> [EXTRACTED DATA]
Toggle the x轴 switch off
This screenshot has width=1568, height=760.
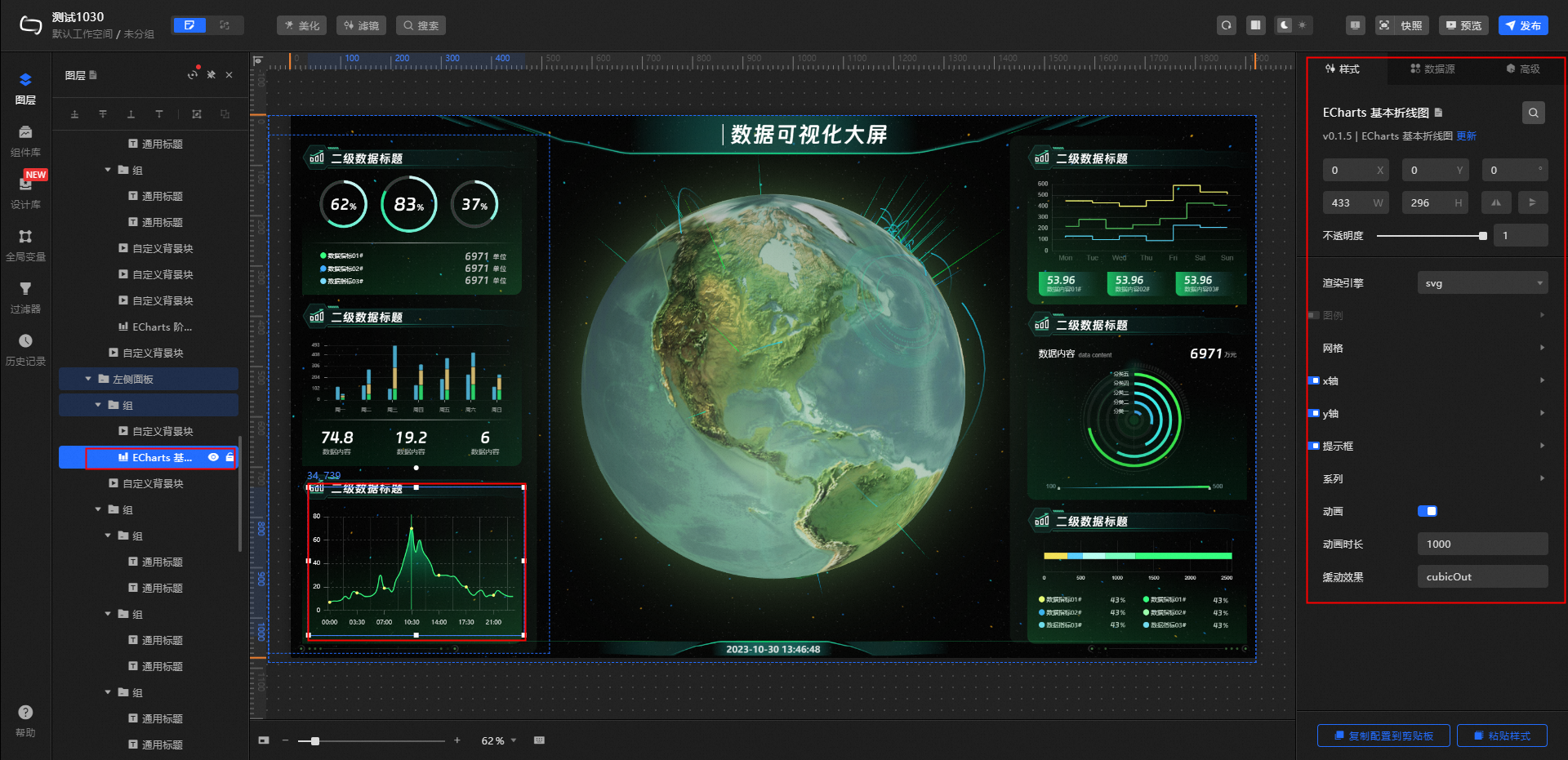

---

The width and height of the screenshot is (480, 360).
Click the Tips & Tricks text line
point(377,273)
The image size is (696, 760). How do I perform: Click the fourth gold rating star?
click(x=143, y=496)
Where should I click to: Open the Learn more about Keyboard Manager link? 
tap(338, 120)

==

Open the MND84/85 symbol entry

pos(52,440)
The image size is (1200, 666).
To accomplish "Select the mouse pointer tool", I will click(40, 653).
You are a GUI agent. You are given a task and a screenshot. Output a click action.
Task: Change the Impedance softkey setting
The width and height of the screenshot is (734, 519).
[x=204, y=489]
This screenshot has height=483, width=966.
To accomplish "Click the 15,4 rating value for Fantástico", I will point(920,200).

> [EXERCISE PROMPT]
Your answer should consist of the lines of the listing that contain "This", copied as they stand.

> [COMPLETED TASK]
This screenshot has width=1568, height=760.
This screenshot has height=483, width=966.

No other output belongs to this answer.